- _SUPPLIED RECORDS_:
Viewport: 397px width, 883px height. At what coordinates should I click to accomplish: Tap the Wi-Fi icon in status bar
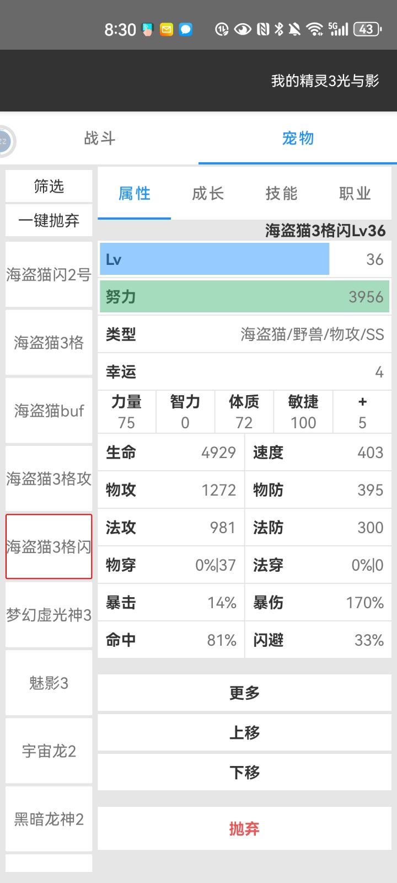tap(315, 29)
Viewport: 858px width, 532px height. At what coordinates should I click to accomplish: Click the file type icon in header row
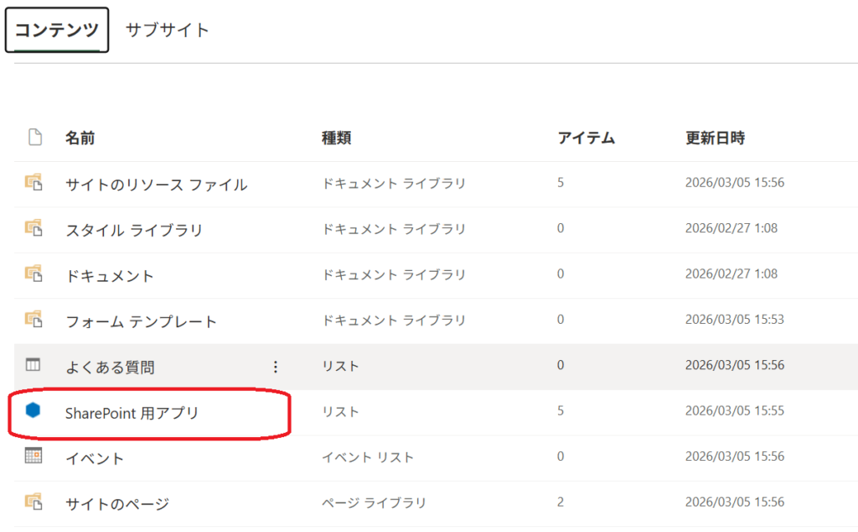point(34,138)
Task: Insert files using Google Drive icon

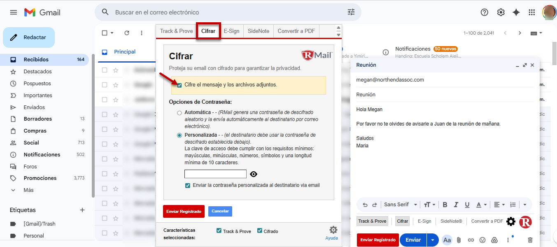Action: click(x=495, y=240)
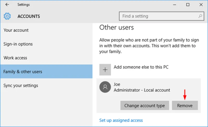Select Joe's user avatar icon
208x127 pixels.
(105, 87)
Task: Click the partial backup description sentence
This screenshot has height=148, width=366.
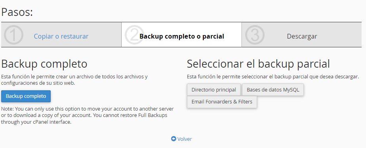Action: pos(273,77)
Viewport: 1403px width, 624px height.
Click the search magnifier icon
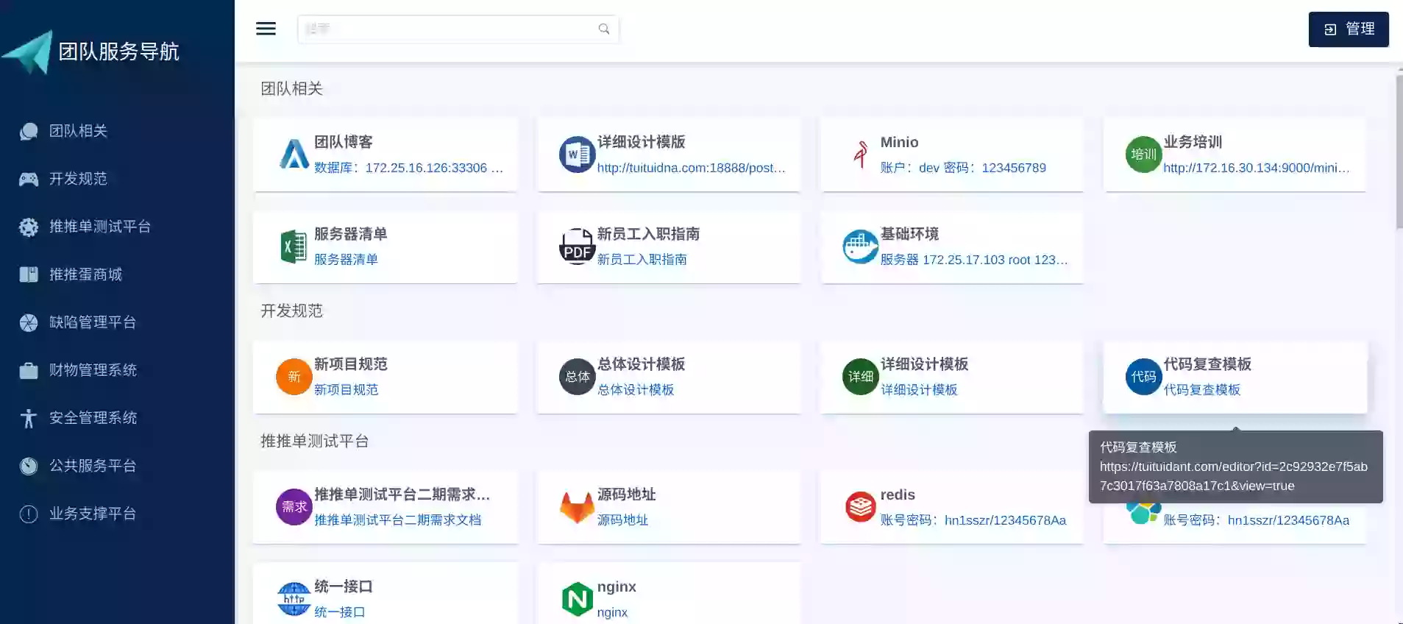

- _EXERCISE_:
Exactly the lines from the line containing "Task: Click the" to the end of the records need to be copied, both ends included, with pictures left out.

- _EXPECTED OUTPUT_:
Task: Click the partial backup description sentence
This screenshot has height=148, width=366.
Action: pos(273,77)
Viewport: 1403px width, 624px height.
Click the search magnifier icon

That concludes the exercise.